_To do_
Nothing is needed except the lines below that run from the one with "Progressive Jackpot Slots: Are They Worth the Hype? (114, 358)" through the one with "May 2026 (33, 2477)", repeated exactly.

■ ■ ■ ■ ■ ■ ■

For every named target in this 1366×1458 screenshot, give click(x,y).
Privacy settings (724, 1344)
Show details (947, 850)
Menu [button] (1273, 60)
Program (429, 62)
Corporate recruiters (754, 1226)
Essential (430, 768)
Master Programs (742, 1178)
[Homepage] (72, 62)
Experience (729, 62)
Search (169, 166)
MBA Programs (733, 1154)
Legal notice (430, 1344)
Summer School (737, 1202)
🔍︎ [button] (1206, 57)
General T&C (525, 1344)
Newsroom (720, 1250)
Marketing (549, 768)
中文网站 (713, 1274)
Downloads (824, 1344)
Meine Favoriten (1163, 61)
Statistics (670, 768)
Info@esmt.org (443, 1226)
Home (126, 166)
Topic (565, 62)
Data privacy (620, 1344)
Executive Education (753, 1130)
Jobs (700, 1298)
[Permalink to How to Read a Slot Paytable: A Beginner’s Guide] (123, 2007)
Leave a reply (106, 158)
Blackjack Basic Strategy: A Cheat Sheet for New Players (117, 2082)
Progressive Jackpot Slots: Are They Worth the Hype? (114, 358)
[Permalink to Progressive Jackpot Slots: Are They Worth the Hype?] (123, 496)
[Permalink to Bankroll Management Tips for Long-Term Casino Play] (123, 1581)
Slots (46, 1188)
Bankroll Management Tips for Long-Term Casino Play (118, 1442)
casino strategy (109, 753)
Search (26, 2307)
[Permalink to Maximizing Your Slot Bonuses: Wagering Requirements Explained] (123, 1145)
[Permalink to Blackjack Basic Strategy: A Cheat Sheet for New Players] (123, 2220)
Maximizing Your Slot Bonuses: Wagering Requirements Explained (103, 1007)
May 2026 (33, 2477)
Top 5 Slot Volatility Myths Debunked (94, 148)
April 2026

■ ■ ■ ■ ■ ■ ■

_Solution to this task_
Progressive Jackpot Slots: Are They Worth the Hype? (114, 358)
[Permalink to Progressive Jackpot Slots: Are They Worth the Hype?] (123, 496)
[Permalink to Bankroll Management Tips for Long-Term Casino Play] (123, 1581)
Slots (46, 1188)
Bankroll Management Tips for Long-Term Casino Play (118, 1442)
casino strategy (109, 753)
Search (26, 2307)
[Permalink to Maximizing Your Slot Bonuses: Wagering Requirements Explained] (123, 1145)
[Permalink to Blackjack Basic Strategy: A Cheat Sheet for New Players] (123, 2220)
Maximizing Your Slot Bonuses: Wagering Requirements Explained (103, 1007)
May 2026 (33, 2477)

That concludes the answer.